Court Opinion

ID: 5686846
Source: CourtListenerOpinion
Date Created: 2022-01-12 15:14:32.613828+00
Date Added: 2024-06-11T08:40:02.246207
License: Public Domain

Green, J. (dissenting in part).
I respectfully dissent in part. The third count of the indictment, as limited by the People’s bill of particulars, charges defendant with criminal contempt in the first degree (Penal Law § 215.51 [b] [i]) for “intentionally placing or attempting to place [his wife] in reasonable fear of physical injury, serious physical injury or death by displaying a loaded shotgun,” thereby violating a “no contact” order of protection.
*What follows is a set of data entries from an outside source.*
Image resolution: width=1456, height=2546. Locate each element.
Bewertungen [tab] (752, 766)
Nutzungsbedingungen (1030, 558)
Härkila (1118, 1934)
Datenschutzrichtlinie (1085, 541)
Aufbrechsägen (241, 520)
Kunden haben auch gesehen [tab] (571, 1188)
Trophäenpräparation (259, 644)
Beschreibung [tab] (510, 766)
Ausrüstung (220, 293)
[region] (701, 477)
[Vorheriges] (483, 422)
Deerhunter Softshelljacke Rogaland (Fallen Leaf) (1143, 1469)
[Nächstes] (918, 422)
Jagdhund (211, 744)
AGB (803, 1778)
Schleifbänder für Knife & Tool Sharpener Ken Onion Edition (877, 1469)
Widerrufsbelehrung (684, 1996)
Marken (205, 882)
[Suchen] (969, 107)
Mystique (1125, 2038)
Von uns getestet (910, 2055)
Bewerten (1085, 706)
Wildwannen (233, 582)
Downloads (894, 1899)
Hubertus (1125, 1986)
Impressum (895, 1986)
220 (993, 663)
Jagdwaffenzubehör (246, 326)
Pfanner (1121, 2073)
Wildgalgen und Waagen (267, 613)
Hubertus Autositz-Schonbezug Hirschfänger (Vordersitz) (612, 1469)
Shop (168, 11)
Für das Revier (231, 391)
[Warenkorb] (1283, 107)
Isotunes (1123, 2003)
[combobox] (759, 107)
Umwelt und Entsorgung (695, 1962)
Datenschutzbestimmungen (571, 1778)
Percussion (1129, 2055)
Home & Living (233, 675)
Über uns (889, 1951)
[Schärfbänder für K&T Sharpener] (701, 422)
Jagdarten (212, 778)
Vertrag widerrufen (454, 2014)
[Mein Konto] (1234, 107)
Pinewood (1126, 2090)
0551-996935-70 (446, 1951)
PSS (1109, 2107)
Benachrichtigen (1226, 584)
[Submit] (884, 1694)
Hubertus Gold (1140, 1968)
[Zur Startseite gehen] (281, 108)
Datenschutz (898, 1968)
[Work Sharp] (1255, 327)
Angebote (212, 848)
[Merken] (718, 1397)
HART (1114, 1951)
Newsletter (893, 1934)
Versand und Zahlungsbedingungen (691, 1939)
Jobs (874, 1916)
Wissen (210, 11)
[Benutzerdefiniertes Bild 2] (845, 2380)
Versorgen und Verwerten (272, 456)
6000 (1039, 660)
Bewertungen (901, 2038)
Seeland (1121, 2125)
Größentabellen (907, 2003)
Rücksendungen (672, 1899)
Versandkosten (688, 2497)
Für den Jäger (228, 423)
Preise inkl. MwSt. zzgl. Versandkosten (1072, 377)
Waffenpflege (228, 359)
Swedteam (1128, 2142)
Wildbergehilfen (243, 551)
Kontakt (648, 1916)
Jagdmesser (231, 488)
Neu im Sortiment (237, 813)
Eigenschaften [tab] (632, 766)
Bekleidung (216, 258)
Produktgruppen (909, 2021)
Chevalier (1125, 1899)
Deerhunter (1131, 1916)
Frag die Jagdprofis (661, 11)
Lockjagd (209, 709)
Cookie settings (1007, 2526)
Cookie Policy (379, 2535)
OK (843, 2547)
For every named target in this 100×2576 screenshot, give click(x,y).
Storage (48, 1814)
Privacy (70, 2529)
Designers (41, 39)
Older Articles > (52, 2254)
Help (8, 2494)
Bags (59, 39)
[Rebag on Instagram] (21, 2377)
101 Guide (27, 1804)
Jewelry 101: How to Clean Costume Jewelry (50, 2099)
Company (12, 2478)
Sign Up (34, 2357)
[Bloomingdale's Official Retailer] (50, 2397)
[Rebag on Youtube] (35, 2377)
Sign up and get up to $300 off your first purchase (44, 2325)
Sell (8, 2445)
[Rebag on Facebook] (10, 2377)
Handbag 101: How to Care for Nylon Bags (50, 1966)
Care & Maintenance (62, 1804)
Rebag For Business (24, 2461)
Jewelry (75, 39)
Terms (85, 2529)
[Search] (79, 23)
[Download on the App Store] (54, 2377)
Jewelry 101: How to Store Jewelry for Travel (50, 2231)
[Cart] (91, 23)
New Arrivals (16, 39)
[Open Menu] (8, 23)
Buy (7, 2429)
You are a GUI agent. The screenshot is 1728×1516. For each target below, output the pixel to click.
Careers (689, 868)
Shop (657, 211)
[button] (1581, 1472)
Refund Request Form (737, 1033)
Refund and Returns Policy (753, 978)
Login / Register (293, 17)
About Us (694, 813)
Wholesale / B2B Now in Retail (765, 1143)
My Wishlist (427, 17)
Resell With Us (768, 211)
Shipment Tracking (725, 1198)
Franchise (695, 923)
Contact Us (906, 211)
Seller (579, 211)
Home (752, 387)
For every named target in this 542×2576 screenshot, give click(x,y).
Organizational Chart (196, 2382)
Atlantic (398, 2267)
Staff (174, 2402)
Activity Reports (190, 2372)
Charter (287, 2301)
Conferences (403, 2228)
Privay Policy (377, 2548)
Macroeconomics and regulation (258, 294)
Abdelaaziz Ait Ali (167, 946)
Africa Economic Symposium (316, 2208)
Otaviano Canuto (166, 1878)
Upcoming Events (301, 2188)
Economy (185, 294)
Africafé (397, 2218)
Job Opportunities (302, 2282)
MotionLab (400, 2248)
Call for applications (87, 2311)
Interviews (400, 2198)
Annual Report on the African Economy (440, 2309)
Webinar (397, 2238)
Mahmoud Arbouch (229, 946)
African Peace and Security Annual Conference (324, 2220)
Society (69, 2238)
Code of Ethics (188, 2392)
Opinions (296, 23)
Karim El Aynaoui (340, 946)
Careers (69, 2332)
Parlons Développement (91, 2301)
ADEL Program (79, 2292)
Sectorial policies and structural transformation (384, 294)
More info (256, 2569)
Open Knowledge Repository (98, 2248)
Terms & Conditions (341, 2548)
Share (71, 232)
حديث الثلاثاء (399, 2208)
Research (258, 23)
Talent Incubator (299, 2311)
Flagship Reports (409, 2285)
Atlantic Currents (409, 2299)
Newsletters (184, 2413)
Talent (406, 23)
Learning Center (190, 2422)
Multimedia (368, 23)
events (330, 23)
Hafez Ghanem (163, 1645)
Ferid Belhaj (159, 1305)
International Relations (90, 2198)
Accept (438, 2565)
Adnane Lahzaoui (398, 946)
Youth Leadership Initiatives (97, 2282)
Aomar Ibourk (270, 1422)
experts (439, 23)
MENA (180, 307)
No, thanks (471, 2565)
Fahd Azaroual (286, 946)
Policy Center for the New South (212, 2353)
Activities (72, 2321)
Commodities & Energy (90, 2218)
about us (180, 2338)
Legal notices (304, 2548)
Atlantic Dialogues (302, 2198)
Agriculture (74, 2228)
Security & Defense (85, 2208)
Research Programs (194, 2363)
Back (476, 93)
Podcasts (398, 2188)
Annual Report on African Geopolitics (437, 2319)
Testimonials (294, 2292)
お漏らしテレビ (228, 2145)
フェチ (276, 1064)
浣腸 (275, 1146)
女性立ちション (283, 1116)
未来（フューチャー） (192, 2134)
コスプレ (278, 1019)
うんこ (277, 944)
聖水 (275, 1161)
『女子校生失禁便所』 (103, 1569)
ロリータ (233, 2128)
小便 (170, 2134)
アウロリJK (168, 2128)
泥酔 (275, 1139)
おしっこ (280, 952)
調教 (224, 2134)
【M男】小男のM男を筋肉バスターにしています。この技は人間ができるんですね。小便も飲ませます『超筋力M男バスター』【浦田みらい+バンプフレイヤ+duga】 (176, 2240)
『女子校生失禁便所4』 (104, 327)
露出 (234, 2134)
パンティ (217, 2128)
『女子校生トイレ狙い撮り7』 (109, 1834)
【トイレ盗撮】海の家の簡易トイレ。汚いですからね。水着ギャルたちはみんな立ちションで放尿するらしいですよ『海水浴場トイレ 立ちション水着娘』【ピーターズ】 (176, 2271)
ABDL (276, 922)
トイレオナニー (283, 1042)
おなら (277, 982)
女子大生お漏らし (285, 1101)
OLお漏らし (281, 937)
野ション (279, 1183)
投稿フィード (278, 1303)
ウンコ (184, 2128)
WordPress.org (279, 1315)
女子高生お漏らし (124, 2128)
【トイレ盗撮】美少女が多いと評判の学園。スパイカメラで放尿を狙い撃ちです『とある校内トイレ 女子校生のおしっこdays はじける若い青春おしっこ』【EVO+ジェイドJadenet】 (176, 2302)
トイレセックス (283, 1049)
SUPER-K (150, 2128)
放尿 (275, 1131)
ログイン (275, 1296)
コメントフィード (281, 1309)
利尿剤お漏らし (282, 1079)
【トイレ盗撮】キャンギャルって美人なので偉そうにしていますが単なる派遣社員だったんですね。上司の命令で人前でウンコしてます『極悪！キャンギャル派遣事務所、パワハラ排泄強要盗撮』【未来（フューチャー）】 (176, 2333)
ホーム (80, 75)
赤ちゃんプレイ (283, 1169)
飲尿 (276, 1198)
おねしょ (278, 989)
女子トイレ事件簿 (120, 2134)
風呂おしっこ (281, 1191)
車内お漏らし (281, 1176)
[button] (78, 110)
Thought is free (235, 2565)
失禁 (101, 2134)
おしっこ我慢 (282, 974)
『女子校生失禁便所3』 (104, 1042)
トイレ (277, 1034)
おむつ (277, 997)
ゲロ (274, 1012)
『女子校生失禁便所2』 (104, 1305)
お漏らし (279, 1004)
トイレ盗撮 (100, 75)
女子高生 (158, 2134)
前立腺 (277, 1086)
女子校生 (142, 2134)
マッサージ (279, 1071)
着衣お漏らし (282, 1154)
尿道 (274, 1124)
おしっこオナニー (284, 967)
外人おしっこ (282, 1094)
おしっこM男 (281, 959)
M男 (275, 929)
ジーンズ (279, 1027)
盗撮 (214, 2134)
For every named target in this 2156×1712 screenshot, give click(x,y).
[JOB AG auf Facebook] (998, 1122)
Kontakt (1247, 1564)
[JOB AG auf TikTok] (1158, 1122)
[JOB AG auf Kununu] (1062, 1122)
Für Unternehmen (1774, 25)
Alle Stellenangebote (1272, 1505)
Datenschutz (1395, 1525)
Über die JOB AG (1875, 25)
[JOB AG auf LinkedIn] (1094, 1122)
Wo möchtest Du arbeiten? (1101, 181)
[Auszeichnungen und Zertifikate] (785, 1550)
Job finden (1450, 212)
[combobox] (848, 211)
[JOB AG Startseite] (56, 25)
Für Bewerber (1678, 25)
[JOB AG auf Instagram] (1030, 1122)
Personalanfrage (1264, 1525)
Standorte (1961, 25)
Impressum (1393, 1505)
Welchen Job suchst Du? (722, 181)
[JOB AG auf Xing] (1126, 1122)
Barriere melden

The prosecutor stated on summation that defendant violated the order of protection when he approached his wife’s house carrying a shotgun and talked to his wife through the door, and also violated the order of protection when he broke into the house and entered with the shotgun. “Thus, '[i]t is impossible to ascertain . . . whether different jurors convicted defendant based on different acts’ ” under the third count of the indictment (People v Burns, 303 AD2d 1032, 1033 [2003], quoting People v McNab, 167 AD2d 858, 858 [1990]). Because defendant was charged with a single count of criminal contempt in the first degree, and the jury may have found him guilty based on distinct acts characterized by the prosecutor as violating the order of protection, “defendant’s right to have charges preferred by the [gjrand Ijjury rather than the prosecutor at trial was violated” (People v George, 255 AD2d 881, 881 [1998]). I would therefore modify the judgment by reversing that part convicting defendant of criminal contempt in the first degree *1015and dismissing the third count of the indictment. Present— Pigott, Jr., PJ., Green, Kehoe, Martoche and Hayes, JJ.